Der Drei-Achs-Positionierer wird vom Werker mit den Bauteilen bestückt, anschließend in die Zelle gedreht und kann umgehend bearbeitet werden. Die zwei weiteren Achsen des Positionierers, auf denen sich vertikale Planscheiben im Abstand von 2,6 Metern befinden, können als mathematisch gekoppelte Roboterachsen synchronisiert bewegt werden, so dass die Schweißnaht dem Roboter optimal zugänglich gemacht werden kann und der Schweißprozess synchronisiert mit allen Achsen in der Anlage ablaufen kann. Der Werkzeugradius beträgt in diesem Fall 60 Zentimeter, ist aber variabel anpassbar an die jeweilige Kundenanforderung.

Alternativ können Bauteile auch direkt vom Werker über einen Seiteneingang ins Innere der Zelle gelegt werden: auf einen separaten Werktisch, den Drei-Achs-Positionierer oder auf einen zusätzlichen Dreh-Kipp-Positionierer (DKP). Diese Variante ist insbesondere bei extrem großen Teilen oder kleinen Losgrößen sinnvoll. Oder für den Fall, dass die Schweißnaht schwer zugänglich ist, zum Beispiel bei zylindrischen Teilen. Diese werden in Wannenlage auf den DKP gelegt, der sie durch Kippen dem Roboter zuwendet und den Schweißprozess erleichtert.

Zeit durch Software sparen

Dank der Integration der Steuerungssoftware Kuka.Sim spart Woll viel Zeit bei der Programmierung der Anlage. Die muss nicht direkt in der Zelle stattfinden, sondern kann in einer virtuellen Umgebung offline vorgenommen werden. Dadurch werden die Teach-Zeiten erheblich verkürzt. Gerade im Sondermaschinenbau ein großer Vorteil, weil in der Regel nur wenige Bauteile des gleichen Typs bearbeitet werden, so dass die Anlage häufig neu programmiert werden muss.

„Kuka.Sim bringt uns im Vergleich zum herkömmlichen, manuellen Teachen Zeitvorteile von 70 bis 80 Prozent“, erläutert Johannes Burg.

Weil die Programmierung auch offline möglich ist, kann während der laufenden Produktion bereits entkoppelt die Einstellung für das nächste Bauteil vorgenommen werden. Entscheidend dafür ist, dass der Roboter die Vorgaben aus der Simulation exakt in die Realität umsetzt.
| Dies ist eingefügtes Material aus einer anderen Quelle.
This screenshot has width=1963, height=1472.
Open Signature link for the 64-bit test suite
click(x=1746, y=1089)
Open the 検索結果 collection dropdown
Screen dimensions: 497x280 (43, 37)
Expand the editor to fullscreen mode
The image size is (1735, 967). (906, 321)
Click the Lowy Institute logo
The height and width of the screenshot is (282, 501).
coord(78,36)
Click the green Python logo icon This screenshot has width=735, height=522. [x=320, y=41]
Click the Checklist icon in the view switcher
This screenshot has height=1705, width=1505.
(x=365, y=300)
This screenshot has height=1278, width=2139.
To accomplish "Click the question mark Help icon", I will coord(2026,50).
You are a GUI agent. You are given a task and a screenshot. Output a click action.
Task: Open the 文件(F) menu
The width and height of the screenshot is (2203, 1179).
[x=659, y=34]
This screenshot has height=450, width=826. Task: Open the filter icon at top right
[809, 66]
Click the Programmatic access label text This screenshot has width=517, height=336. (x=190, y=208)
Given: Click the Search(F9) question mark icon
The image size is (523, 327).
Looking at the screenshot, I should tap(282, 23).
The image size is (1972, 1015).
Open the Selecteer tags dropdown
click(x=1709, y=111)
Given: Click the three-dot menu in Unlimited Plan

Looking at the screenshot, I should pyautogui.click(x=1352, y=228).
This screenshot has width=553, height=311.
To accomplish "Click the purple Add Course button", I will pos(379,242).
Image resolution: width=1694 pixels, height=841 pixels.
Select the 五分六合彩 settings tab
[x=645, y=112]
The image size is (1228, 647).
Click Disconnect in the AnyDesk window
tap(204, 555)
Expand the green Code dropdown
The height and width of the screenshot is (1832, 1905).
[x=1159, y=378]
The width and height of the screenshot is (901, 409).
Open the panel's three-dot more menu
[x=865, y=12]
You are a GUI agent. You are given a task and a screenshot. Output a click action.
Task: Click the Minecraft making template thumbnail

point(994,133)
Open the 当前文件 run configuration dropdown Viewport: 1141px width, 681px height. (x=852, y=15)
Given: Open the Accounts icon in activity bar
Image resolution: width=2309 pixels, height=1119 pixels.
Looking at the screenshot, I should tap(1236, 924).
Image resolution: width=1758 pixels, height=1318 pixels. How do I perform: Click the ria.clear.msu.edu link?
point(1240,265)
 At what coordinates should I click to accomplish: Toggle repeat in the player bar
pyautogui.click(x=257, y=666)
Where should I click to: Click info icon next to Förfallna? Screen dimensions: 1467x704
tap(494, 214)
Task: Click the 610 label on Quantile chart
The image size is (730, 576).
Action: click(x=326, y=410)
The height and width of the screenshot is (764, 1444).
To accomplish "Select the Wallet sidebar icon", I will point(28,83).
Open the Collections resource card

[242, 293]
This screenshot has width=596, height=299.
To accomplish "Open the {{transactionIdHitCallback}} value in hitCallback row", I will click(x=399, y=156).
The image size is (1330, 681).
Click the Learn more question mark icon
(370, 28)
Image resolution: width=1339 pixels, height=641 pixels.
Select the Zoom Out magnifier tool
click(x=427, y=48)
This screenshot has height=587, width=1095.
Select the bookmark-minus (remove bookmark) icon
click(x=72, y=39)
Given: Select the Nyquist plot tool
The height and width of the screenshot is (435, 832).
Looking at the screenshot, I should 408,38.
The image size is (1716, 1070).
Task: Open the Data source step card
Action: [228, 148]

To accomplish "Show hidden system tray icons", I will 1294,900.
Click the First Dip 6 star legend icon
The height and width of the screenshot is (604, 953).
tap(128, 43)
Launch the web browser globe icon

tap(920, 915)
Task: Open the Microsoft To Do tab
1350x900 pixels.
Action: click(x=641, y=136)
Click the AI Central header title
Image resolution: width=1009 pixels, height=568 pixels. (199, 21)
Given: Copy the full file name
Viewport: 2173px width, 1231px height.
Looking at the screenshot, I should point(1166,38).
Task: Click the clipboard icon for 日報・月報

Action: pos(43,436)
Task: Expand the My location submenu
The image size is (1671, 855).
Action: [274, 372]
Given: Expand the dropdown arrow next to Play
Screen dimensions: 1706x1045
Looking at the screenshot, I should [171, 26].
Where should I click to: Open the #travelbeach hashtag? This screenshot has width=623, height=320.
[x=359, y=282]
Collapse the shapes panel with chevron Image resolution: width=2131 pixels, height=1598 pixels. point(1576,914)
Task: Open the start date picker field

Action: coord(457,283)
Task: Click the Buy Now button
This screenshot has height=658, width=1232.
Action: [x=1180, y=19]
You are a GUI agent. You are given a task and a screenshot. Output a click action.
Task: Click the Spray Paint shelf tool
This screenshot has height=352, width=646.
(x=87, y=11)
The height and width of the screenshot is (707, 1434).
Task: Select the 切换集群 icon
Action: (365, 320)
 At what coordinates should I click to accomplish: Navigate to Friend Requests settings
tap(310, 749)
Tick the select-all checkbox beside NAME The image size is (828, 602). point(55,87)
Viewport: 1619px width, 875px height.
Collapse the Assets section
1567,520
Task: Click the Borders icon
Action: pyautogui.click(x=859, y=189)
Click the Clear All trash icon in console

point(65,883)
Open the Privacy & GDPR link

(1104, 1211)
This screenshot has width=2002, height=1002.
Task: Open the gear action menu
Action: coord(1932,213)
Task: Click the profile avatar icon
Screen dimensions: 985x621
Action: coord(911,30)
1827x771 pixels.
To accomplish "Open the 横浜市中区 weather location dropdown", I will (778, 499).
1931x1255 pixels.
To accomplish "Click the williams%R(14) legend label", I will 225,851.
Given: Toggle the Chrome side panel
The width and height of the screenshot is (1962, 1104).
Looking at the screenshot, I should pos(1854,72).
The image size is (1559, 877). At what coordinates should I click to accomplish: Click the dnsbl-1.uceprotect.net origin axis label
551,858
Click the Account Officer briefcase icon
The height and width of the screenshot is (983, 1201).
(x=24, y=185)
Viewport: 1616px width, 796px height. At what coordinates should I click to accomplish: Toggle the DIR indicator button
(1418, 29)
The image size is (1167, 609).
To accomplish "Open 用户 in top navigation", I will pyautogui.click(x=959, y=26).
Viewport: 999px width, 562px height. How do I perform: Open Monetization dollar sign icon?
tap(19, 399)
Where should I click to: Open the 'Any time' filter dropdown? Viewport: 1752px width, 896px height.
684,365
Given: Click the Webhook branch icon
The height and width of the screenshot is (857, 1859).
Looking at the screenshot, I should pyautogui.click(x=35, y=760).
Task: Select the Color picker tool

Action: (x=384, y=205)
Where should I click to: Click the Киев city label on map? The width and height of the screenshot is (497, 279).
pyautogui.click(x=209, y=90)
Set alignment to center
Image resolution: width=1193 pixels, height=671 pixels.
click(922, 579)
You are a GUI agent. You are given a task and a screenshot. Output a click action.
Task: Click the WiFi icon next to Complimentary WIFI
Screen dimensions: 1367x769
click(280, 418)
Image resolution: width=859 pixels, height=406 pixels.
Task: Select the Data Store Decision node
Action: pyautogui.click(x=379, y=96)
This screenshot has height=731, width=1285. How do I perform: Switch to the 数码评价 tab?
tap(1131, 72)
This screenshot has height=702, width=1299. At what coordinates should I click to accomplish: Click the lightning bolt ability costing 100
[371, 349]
Wegen der einfachen Bedienung über ein Smartpad kann der Werker einfach und bequem direkt an der Zelle programmieren. Mit der Kuka.LaserTech-Software, über die der Roboter seine Befehle für das Laserschweißen erhält, können innerhalb der gleichen Oberfläche Prozessparameter noch einmal nachjustiert werden – online wie offline.

Neben der Hard- und Software brachten die Experten von Kuka bei Woll auch ihr gesamtes Prozess-Know-how mit ein. Die Mitarbeiter wurden intensiv geschult. Dabei ging es neben der Bedienung der Anlage, auch um einen ganzheitlichen Blick auf das Schweißverfahren. So wurde unter anderem thematisiert, wie man ein Bauteil so konstruieren kann, dass optimale Laserergebnisse erzielt werden. Auch nach Abschluss des Projekts und der Inbetriebnahme der Anlage Ende 2016 begleitet Kuka das Unternehmen weiter bei der Optimierung der Schweißprozesse. „Wichtig ist hierbei die gesamte Prozesskette zu betrachten, von der Blechplatine bis zum fertigen Produkt“, sagt Christof Bürdek, Process Solution Manager bei Kuka.

Auch die Wartung der Anlage übernehmen die Automatisierungsspezialisten aus Augsburg. Dabei ist die Anlage durch eine End-to-End-Verschlüsselung vor Fremdzugriffen geschützt. Durch das „Lifebit“ wird kontinuierlich sichergestellt, dass ein dauerhafter Zugriff gewährleistet werden kann. Über den Remote Service Client ist eine schnelle Online-Diagnose möglich, Störungen können problemlos von Kuka behoben werden, ohne direkt vor Ort zu sein. jbi

Autor: Sebastian Schuster ist PR-Manager der Division Industries bei Kuka Deutschland.